--- Input for this task ---
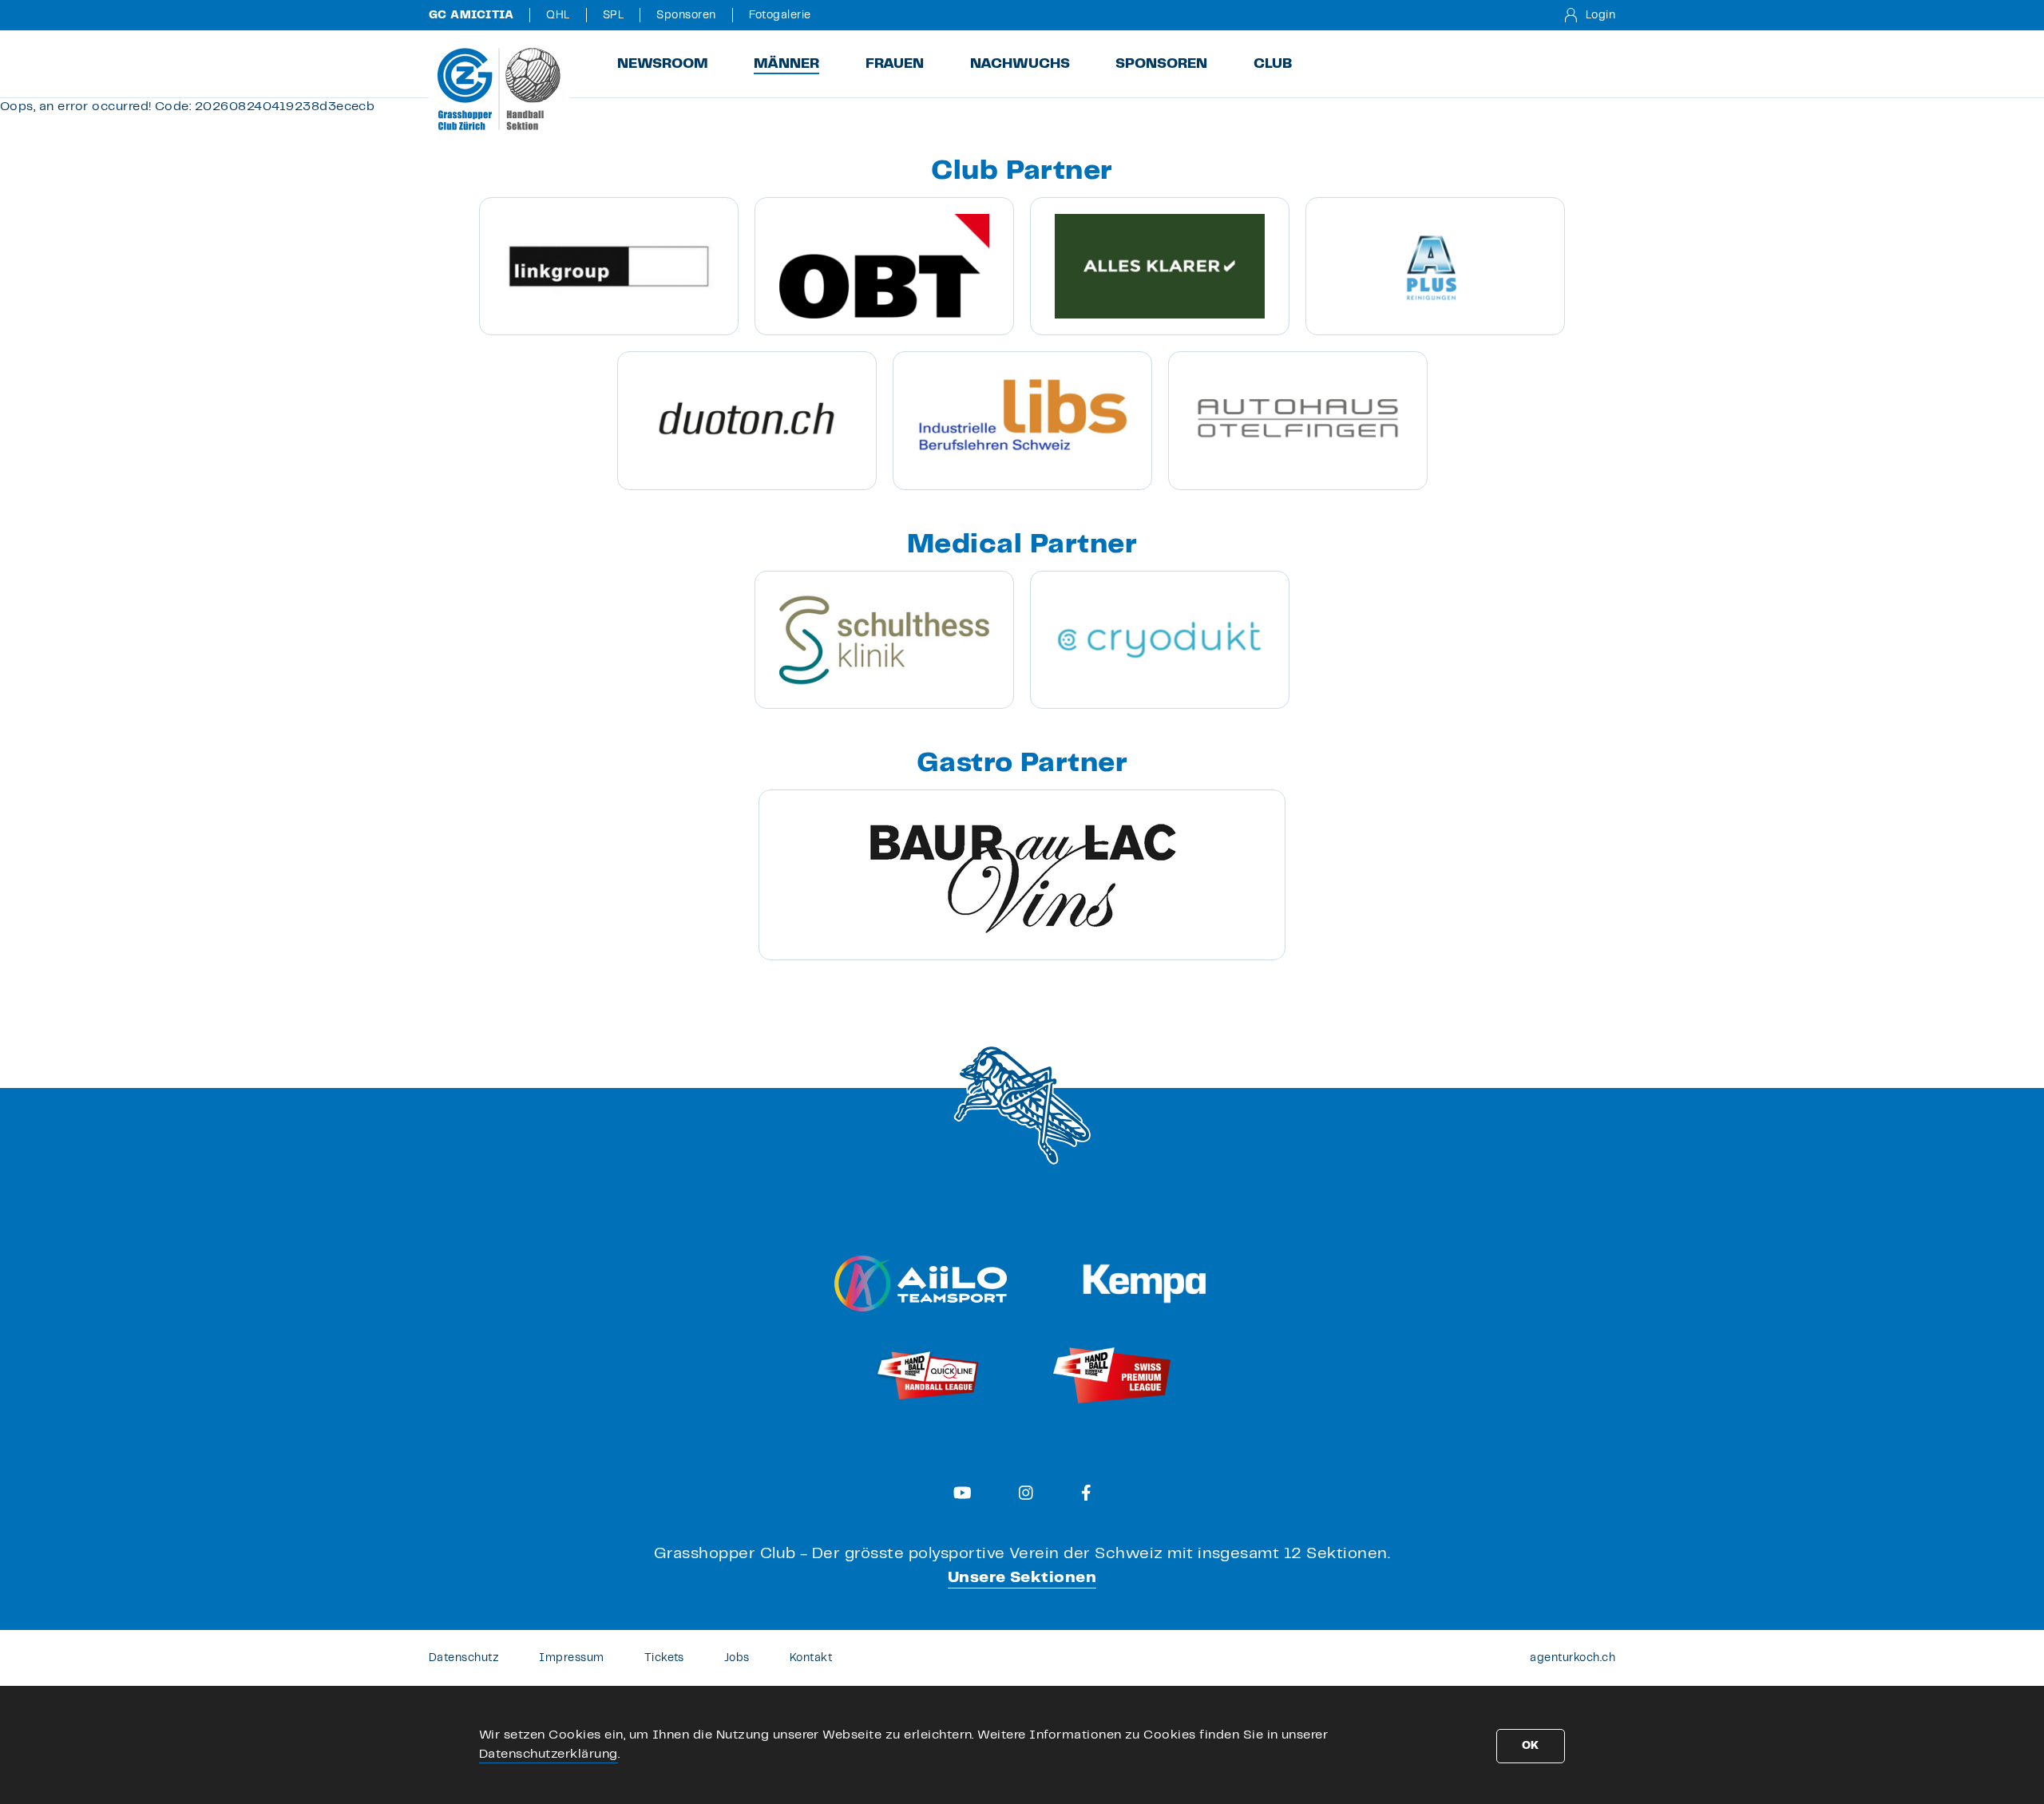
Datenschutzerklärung (548, 1754)
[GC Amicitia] (499, 88)
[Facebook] (1086, 1492)
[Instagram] (1026, 1492)
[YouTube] (962, 1492)
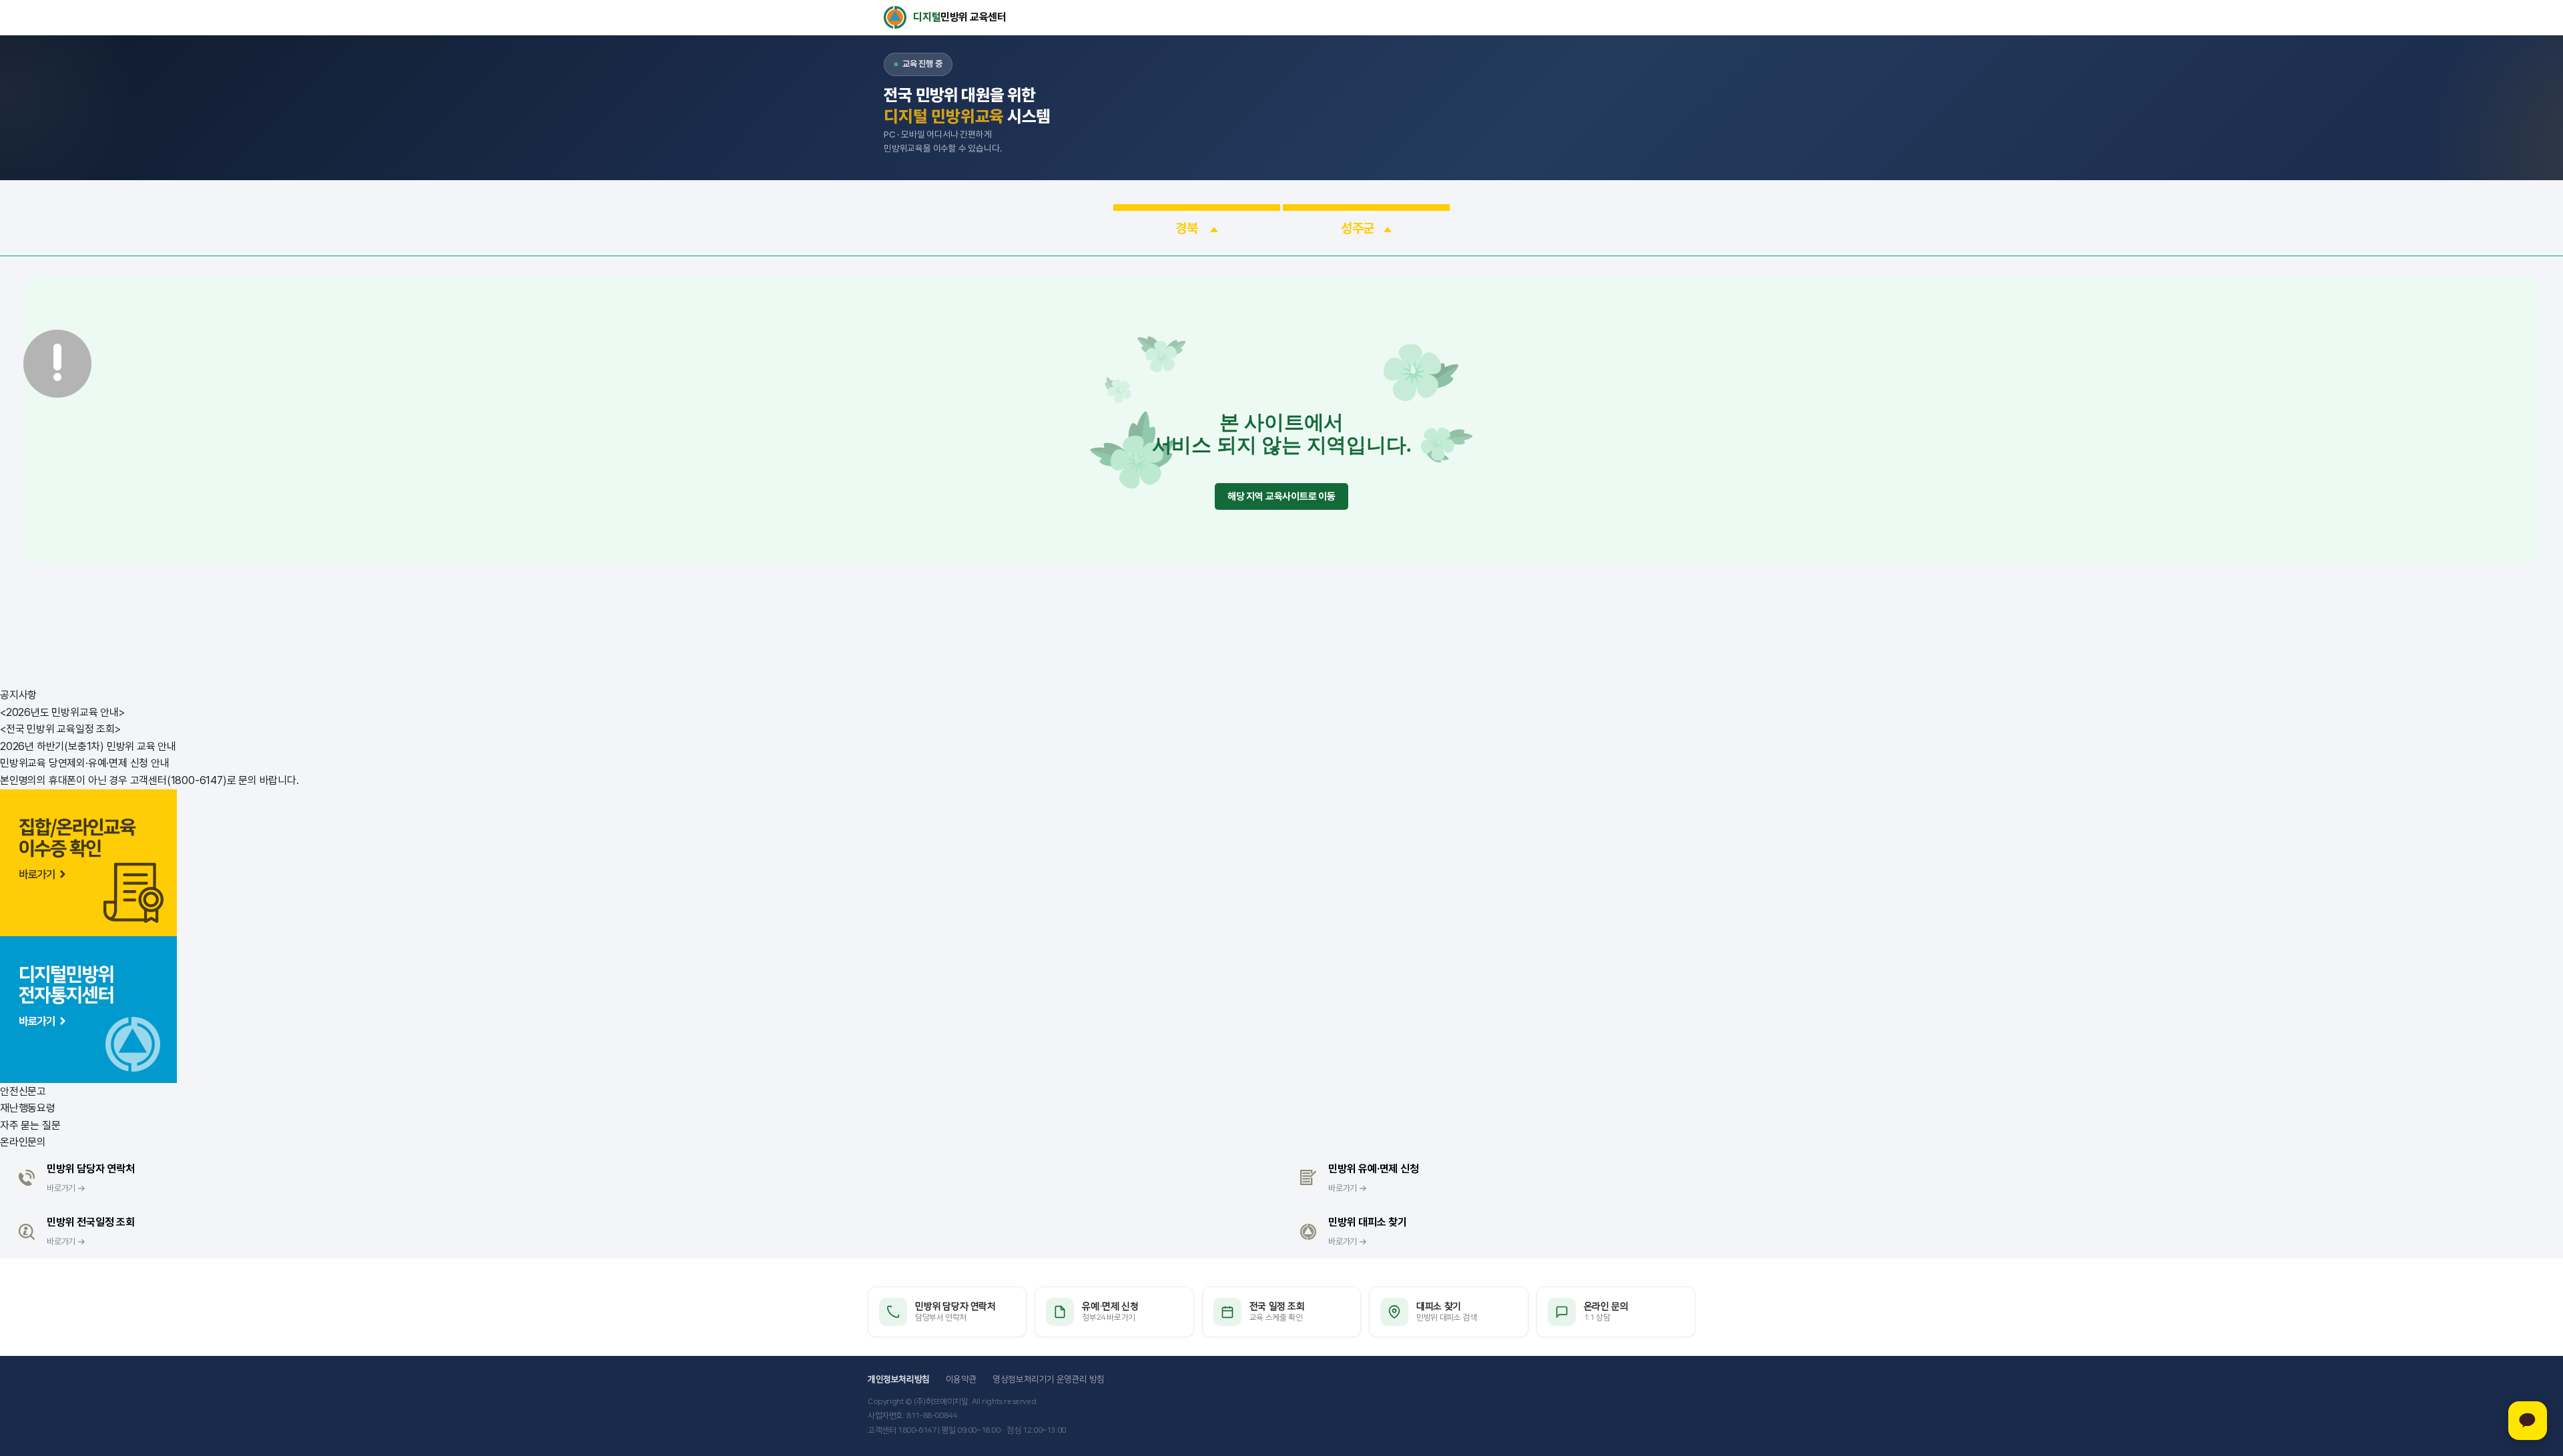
---
» **Exercise requirements**
Each line of the data must be transcribed exactly; pictures are not carried over.

» **Response below**
Datenschutzerklärung (548, 1754)
[GC Amicitia] (499, 88)
[Facebook] (1086, 1492)
[Instagram] (1026, 1492)
[YouTube] (962, 1492)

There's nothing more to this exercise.